In the study entitled, “Oncologist-Hospital Alignment Models Built to Compensate Oncologists Fairly,” Barkely says “fragmented services can be consolidated and redundancies eliminated, oncologist incomes can be stabilized, truly comprehensive cancer care service lines can be organized, and communities can be better served.”
The key is structuring the relationship to fairly compensate oncologists for their professional contribution. Barkely et al outlines the basic approaches for oncologist employment, including: direct employment, a professional service agreement (PSA), a management service agreement (MSA), and a comanagement agreement (CMA).
In direct employment, the oncologist provides medical services to hospital patients, with the physician receiving a paycheck in return. Pay rates are negotiable, depending on local market economies, and subject to limitations to fair market value (FMV).

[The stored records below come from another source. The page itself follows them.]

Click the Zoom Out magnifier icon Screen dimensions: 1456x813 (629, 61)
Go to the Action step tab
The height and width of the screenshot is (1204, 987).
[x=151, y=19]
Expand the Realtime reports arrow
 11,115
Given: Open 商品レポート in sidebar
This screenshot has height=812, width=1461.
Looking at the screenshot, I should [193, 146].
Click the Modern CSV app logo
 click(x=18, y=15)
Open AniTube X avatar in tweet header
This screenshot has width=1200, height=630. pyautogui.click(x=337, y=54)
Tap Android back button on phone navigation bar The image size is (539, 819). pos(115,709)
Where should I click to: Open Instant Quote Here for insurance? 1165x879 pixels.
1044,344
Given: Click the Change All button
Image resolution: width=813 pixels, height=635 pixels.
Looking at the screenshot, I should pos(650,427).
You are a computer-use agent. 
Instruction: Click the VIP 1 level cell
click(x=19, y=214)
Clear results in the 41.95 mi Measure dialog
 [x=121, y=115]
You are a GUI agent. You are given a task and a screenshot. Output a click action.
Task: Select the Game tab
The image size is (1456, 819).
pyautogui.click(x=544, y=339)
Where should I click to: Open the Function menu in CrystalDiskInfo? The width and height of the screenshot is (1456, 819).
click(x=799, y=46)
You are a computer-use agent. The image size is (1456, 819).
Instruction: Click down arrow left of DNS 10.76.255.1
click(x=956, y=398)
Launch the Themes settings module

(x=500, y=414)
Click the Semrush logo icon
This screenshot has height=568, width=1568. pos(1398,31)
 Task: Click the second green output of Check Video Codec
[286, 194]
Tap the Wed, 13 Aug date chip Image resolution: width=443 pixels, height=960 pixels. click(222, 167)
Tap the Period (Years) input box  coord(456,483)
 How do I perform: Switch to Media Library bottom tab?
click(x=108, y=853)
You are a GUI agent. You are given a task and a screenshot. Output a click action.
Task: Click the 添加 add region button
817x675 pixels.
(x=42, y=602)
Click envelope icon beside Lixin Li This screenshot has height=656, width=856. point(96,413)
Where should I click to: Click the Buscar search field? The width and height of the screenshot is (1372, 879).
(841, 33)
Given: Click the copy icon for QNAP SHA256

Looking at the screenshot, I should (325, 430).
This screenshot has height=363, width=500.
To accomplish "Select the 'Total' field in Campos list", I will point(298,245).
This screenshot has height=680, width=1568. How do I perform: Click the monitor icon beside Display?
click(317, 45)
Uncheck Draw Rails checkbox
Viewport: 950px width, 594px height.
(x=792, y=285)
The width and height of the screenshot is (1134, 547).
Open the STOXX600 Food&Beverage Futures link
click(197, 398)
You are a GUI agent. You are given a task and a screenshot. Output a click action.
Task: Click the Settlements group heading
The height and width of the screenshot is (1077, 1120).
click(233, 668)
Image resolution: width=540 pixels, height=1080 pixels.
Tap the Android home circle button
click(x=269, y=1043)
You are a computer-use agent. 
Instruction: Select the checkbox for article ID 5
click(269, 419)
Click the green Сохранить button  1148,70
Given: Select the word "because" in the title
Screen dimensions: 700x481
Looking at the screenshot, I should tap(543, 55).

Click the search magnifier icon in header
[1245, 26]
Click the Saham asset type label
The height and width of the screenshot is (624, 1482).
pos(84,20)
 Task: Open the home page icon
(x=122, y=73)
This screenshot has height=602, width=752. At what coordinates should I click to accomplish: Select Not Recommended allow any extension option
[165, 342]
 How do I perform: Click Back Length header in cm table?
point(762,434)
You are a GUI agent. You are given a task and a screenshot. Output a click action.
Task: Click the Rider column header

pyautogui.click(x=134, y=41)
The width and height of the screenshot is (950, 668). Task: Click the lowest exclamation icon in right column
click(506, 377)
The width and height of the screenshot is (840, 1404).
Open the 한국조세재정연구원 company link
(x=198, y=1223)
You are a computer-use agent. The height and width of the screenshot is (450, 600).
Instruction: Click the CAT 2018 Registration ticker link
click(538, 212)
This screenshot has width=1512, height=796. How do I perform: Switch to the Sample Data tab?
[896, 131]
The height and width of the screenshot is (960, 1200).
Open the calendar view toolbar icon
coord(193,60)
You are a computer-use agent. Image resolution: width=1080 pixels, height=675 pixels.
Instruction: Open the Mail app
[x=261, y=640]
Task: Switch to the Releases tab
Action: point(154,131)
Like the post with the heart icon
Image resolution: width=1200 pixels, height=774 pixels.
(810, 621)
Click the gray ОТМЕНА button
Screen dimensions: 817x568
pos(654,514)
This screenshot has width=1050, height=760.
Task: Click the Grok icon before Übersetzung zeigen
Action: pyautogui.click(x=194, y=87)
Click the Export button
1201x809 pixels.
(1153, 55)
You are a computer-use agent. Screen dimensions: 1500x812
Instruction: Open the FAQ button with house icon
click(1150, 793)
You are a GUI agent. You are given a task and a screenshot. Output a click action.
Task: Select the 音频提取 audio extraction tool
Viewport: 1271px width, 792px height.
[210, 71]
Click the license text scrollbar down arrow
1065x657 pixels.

Direct employment is subject to the laws of supply and demand, and compensation packages can include a fixed salary, productivity-based compensation, and performance-based bonuses.
Direct employment by hospitals leads to loss of professional autonomy, making many oncologists shy away from this methodology; a PSA approach preserves a modicum of private practice. In the PSA scenario, a hospital contracts with the oncologist or a group of oncologists to provide services to hospital patients. The oncology group views the hospital as a single payer, rather multiple health insurance contracts. It also allows the practice to stay intact. Practices can continue generating revenues as private billings, especially if the practice has multiple locations, while also servicing a hospital PSA in others.
In the third approach, the MSA, a hospital can purchase management services from a practice. These services might include oncology billing services, nonphysician staffing, service line development, and oncologist supervision/oversight of chemotherapy services.
In the CMA scenario, the hospital assumes all of the practice operating infrastructure (staff, facilities, equipment) and redeploys it in the operation of the hospital’s oncology service line, but the practice continues to provide and bill for professional medical services (evaluation and management) as an office-based service. Note that in this approach, billing for drug and drug administration services are no longer a revenue stream for the oncologist. This loss of revenue can be addressed in the CMA agreement. The practice is paid a fee for providing chemotherapy/infusion medical oversight and related services to the hospital program. In a CMA, both the hospital and oncologist are jointly responsible for managing a defined set of services and meeting defined performance targets, sharing in the financial results when performance targets are met.